## [WHAT IS NEEDED]
Across all lines of the entries, tally those with the word "heading" in them. The reply is the tally, by itself.

## [SUPPLIED DATA]

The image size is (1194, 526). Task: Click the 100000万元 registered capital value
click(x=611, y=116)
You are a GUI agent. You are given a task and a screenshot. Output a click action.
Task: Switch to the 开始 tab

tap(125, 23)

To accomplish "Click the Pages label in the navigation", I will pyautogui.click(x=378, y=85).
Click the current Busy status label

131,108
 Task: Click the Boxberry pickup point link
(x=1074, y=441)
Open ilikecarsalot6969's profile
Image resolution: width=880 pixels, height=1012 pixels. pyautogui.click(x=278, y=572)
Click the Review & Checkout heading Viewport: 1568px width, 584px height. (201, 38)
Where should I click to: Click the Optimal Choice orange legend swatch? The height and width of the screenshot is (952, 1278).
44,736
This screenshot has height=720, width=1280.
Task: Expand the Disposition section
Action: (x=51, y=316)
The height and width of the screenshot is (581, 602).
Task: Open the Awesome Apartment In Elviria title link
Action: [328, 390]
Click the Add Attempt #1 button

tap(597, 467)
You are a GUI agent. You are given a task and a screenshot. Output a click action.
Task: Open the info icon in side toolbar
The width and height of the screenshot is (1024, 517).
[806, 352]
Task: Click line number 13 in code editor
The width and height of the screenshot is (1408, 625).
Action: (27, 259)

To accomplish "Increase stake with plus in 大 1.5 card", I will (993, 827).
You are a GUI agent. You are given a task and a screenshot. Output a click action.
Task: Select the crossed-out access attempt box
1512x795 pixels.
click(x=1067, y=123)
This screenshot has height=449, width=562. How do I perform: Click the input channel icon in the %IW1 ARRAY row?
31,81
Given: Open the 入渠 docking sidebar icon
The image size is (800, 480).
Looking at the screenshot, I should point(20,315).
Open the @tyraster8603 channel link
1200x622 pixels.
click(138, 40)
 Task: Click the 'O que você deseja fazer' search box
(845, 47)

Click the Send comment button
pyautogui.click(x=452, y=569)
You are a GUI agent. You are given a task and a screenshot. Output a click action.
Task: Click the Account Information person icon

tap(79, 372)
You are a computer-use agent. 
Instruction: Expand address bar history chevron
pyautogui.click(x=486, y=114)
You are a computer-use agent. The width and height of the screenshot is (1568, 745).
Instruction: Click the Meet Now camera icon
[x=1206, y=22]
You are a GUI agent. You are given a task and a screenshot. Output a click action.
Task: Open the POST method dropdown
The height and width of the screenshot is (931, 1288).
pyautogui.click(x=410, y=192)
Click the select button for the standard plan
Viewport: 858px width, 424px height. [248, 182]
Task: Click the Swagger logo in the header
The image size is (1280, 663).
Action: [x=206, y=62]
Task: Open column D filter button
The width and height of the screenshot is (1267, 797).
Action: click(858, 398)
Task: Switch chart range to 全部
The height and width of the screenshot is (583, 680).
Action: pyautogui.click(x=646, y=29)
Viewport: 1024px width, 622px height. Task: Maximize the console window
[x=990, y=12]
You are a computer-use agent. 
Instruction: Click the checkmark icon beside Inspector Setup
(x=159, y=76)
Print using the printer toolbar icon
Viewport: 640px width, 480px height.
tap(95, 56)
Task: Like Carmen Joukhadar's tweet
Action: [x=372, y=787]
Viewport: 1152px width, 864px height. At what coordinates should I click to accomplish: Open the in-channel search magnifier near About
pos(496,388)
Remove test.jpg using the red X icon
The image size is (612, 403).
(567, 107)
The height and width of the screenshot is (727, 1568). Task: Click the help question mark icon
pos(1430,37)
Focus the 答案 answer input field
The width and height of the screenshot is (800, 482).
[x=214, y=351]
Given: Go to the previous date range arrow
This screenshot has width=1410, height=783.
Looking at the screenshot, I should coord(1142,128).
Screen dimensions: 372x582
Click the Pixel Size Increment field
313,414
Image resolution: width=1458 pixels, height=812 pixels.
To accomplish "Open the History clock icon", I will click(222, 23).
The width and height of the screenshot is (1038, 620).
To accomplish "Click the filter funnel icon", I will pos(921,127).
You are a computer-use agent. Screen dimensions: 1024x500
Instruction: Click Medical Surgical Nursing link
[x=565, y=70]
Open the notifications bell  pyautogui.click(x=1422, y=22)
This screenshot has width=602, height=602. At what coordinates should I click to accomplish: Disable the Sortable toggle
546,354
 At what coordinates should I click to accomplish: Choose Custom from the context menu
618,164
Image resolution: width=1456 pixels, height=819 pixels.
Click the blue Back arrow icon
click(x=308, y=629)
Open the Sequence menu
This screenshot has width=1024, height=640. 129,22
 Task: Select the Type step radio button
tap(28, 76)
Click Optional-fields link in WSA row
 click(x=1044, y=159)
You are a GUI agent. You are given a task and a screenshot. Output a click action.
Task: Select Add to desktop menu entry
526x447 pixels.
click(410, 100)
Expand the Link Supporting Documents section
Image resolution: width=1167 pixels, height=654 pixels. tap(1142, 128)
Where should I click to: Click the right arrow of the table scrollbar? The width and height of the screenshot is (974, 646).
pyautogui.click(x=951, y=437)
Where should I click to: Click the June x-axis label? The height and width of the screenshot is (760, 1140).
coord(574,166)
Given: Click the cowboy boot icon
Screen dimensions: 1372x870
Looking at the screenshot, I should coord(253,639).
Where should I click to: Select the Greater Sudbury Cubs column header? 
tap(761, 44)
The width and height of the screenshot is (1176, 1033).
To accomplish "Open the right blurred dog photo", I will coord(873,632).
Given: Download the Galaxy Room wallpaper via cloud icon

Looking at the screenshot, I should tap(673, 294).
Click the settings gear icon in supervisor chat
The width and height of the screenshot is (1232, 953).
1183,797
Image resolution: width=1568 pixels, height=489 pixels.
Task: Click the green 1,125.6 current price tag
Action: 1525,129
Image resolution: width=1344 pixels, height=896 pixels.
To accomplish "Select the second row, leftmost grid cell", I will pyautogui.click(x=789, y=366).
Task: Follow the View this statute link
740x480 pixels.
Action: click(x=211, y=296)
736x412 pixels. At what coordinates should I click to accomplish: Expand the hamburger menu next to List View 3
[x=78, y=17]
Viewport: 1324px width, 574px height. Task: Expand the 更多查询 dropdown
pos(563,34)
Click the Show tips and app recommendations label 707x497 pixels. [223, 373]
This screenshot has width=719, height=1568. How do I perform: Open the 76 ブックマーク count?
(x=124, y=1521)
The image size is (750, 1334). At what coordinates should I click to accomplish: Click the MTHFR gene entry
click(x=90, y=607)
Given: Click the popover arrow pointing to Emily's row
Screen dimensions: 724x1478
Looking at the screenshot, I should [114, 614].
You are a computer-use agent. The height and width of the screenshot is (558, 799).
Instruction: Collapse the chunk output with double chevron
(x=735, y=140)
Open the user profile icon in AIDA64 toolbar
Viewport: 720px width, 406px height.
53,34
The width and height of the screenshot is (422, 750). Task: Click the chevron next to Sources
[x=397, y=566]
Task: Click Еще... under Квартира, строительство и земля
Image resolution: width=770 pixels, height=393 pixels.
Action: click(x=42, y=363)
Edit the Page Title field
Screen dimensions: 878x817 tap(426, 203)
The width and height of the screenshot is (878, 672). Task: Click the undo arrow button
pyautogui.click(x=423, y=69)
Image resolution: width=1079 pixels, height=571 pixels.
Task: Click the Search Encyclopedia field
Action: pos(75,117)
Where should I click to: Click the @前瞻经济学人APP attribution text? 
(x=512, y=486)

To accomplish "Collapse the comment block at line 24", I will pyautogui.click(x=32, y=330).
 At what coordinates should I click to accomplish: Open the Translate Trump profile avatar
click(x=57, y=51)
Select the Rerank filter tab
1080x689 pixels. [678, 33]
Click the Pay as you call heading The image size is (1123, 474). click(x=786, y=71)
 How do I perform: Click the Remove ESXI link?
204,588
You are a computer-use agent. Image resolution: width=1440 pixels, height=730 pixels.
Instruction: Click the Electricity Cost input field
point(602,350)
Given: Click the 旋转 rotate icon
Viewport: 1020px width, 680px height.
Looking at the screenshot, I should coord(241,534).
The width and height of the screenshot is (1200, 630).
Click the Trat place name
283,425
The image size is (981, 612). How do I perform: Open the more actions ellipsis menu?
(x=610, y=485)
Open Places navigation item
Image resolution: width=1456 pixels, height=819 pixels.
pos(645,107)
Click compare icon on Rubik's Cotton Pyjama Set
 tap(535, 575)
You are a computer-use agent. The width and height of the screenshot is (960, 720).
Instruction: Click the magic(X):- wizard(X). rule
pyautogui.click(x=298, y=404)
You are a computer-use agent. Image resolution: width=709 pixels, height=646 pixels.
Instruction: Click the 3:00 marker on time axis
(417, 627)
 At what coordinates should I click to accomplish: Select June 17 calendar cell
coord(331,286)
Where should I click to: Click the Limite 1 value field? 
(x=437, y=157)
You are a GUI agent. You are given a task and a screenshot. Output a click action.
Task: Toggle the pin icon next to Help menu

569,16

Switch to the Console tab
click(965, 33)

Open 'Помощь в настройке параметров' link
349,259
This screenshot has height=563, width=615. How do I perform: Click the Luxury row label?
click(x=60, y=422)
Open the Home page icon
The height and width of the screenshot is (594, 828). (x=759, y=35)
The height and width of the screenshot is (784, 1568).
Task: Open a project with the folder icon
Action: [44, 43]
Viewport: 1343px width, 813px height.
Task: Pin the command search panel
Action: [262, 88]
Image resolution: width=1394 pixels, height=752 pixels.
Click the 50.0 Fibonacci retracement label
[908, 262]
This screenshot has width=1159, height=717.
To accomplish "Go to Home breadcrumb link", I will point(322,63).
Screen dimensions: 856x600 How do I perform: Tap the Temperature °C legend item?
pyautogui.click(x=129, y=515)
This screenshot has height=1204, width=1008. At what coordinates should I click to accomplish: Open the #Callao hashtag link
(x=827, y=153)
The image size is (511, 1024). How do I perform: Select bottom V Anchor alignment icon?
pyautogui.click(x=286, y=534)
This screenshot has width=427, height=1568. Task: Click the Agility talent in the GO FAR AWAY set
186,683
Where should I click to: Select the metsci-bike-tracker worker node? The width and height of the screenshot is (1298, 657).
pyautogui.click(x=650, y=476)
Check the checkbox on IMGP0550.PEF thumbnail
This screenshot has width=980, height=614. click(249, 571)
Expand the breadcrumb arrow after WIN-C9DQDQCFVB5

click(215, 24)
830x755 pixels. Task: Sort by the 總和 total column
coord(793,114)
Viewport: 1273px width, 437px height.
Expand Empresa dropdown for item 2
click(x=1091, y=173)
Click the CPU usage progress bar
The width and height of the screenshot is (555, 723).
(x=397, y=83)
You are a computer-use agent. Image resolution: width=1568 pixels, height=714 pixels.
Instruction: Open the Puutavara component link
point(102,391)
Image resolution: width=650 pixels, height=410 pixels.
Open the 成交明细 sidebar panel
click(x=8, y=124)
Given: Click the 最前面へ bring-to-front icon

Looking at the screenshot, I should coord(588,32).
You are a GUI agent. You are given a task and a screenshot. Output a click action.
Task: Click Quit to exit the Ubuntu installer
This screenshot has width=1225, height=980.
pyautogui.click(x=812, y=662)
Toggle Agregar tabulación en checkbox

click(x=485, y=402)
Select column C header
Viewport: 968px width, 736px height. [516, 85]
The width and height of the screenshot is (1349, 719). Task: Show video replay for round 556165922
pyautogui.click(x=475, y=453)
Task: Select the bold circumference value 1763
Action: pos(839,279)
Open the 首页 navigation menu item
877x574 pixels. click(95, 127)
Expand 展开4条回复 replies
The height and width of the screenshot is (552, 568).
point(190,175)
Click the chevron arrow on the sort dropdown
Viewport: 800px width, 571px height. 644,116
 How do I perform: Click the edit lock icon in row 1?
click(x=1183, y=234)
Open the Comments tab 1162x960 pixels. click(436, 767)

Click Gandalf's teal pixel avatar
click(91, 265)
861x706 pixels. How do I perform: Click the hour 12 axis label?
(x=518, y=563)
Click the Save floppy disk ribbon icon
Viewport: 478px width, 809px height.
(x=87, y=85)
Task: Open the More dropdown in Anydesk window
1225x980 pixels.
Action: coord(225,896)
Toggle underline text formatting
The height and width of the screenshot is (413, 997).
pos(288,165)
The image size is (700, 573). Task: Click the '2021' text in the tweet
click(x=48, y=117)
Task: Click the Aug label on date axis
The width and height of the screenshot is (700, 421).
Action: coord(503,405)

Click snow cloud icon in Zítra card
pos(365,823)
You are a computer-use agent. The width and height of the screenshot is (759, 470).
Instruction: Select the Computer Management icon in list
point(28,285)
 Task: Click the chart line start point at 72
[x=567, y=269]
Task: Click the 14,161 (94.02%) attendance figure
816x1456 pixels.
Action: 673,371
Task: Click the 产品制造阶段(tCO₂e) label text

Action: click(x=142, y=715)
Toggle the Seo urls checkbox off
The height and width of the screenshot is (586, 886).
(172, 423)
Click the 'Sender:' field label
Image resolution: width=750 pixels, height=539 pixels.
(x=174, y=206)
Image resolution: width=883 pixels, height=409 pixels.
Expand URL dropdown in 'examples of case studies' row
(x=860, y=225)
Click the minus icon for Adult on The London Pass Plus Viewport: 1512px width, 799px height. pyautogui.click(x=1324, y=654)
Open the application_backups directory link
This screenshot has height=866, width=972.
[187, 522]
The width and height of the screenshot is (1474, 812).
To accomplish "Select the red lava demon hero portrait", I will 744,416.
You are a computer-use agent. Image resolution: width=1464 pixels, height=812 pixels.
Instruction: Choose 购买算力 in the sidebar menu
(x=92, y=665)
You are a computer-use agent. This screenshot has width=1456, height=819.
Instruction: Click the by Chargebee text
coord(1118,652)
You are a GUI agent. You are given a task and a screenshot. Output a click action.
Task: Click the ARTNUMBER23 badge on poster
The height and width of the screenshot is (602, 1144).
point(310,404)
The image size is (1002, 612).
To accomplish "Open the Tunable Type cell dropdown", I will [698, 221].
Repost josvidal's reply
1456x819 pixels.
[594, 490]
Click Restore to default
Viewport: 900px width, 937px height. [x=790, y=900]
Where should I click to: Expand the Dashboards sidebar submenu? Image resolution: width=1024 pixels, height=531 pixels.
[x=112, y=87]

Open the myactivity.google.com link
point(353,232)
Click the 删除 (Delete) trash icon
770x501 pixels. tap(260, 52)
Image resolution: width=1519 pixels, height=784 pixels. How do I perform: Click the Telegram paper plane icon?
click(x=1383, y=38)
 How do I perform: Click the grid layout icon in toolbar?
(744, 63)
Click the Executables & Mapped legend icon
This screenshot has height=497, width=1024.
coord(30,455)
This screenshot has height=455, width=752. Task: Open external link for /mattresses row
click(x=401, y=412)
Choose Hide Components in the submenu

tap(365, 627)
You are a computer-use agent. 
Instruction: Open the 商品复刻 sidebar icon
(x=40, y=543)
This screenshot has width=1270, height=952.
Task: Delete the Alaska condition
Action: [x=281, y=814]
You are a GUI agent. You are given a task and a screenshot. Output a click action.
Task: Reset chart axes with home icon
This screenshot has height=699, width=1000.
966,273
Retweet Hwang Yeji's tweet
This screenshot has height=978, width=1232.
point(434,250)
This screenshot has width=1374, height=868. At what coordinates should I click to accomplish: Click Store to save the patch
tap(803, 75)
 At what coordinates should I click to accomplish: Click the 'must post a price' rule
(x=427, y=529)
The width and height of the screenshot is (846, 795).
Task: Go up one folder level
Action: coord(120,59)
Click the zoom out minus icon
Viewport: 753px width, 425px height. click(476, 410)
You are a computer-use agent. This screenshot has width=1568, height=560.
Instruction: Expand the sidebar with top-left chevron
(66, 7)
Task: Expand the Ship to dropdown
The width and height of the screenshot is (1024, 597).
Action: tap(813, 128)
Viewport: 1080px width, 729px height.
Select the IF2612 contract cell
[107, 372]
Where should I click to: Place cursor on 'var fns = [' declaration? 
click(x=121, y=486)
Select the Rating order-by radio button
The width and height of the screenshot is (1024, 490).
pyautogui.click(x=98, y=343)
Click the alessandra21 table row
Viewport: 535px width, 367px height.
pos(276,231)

## [WRITTEN RESPONSE]
2